--- START ---

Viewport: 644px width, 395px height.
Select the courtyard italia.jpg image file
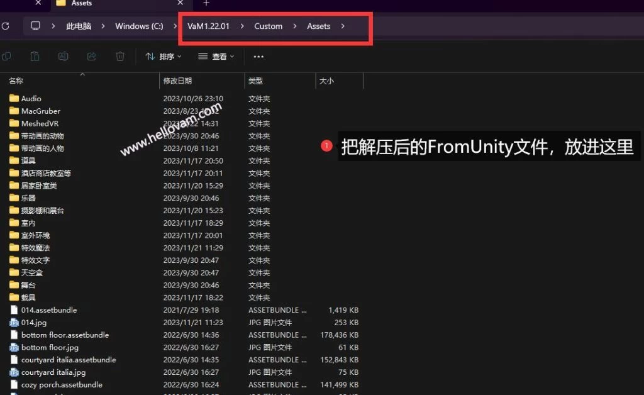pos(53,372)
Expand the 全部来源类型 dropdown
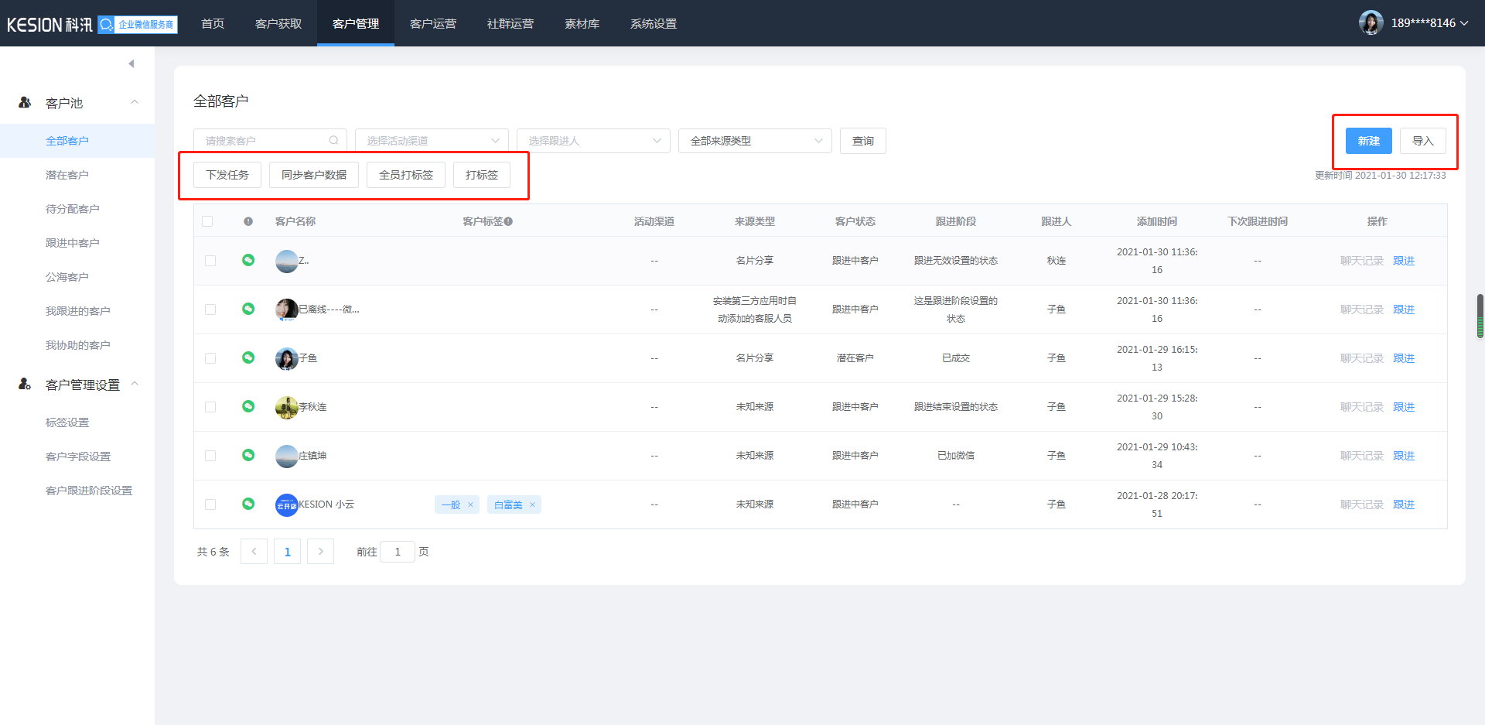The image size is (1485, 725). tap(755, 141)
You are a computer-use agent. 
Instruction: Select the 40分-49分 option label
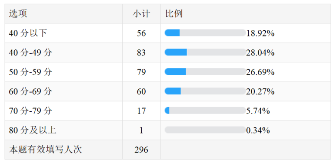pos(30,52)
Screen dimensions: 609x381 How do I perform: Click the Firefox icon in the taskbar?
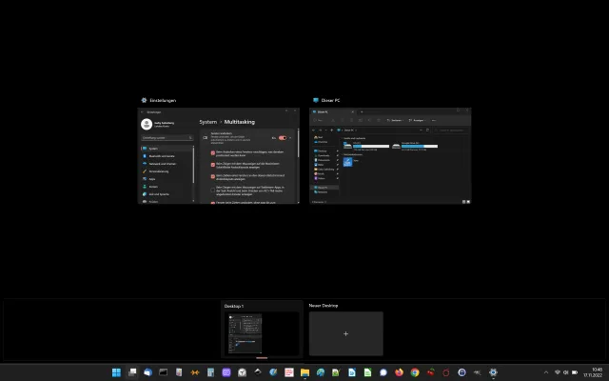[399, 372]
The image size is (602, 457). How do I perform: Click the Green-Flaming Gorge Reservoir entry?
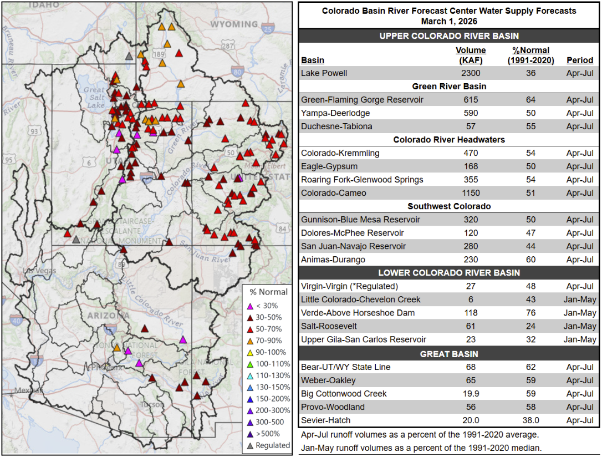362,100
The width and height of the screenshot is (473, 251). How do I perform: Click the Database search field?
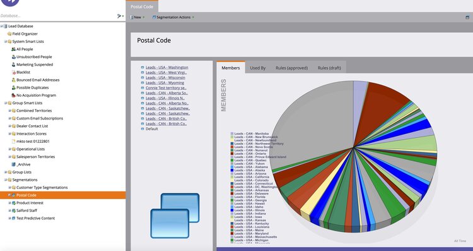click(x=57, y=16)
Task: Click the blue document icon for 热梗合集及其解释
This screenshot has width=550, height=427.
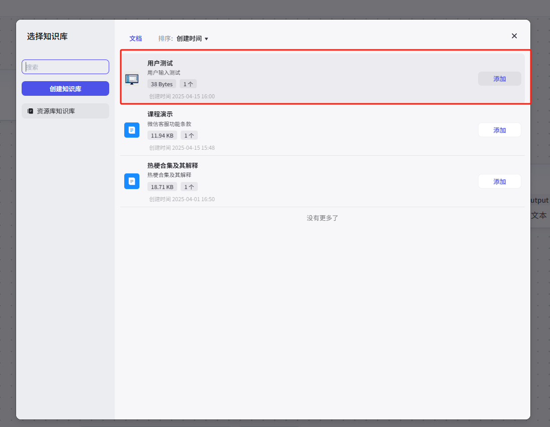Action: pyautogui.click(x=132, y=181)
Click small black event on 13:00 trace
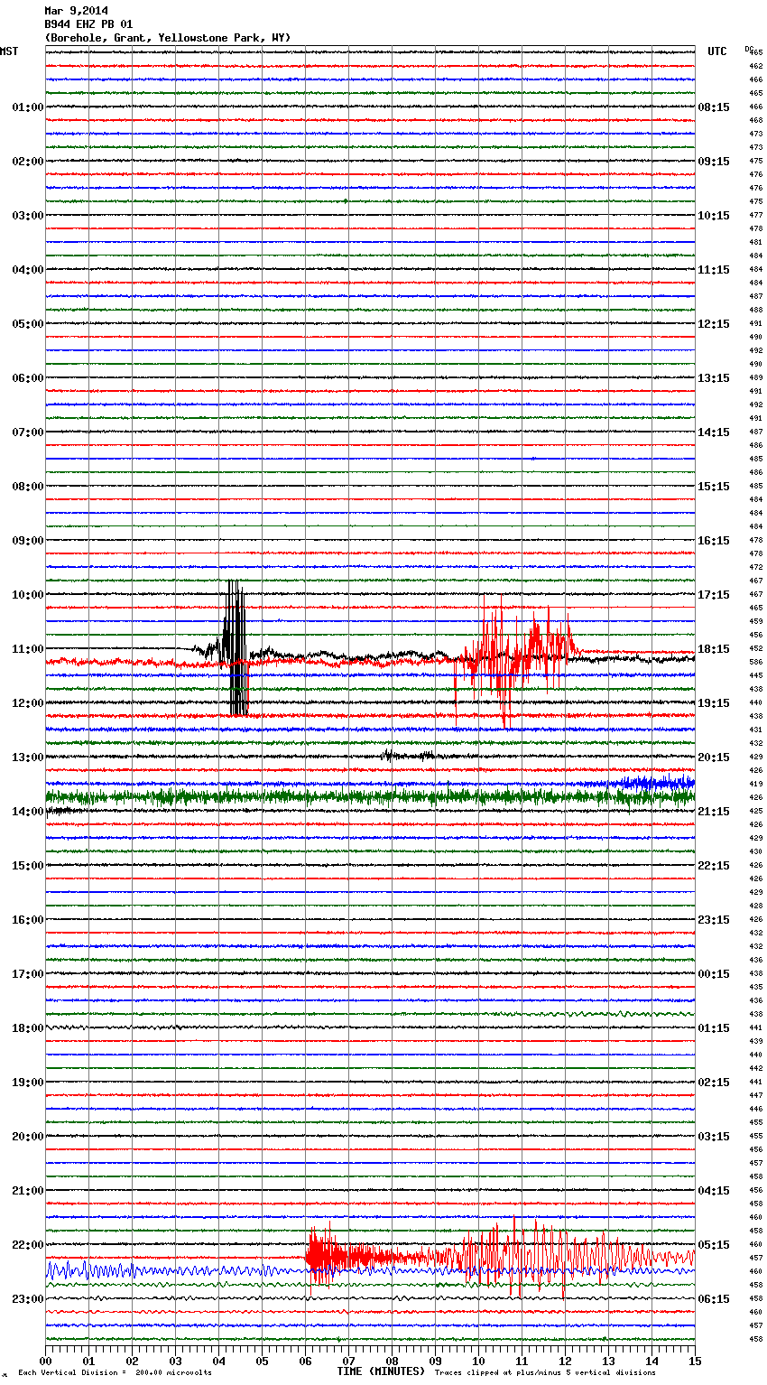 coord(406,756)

--- END ---

→ Task
With the pictures excluded, restate word for word each line from the one that contains "Select the courtyard italia.jpg image file" through the last line of the listing above.

→ Reply to the exercise
Select the courtyard italia.jpg image file
pos(53,372)
Expand the 全部来源类型 dropdown
The image size is (1485, 725). tap(755, 141)
You are a computer-use agent. 
Instruction: Select the 40分-49分 option label
pos(30,52)
Screen dimensions: 609x381 How do I perform: Click the Firefox icon in the taskbar?
[399, 372]
The image size is (602, 457). How do I perform: Click the Green-Flaming Gorge Reservoir entry?
362,100
The width and height of the screenshot is (473, 251). How do I perform: Click the Database search field?
click(x=57, y=16)
Task: Click the blue document icon for 热梗合集及其解释
This screenshot has width=550, height=427.
Action: pyautogui.click(x=132, y=181)
Click small black event on 13:00 trace
 coord(406,756)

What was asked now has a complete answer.